How many lines in the records below contain the word "Select"? Case counts. Reply with the number only.

> [RECORDED DATA]:
▬▬▬
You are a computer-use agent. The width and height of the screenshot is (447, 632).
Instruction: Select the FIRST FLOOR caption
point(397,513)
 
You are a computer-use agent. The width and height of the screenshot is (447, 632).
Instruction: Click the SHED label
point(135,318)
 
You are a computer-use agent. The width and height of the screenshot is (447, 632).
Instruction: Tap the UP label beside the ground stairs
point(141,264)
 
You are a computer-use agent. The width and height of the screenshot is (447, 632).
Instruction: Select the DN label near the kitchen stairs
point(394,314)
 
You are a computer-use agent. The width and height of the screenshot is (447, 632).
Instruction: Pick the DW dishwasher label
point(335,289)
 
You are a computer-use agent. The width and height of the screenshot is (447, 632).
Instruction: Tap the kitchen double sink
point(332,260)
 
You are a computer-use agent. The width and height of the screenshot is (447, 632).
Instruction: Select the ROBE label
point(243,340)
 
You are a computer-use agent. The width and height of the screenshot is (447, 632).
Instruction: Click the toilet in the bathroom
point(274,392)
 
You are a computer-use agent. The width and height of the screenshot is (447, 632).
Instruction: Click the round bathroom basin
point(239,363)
▬▬▬
> [SOLVED PROBLEM]:
3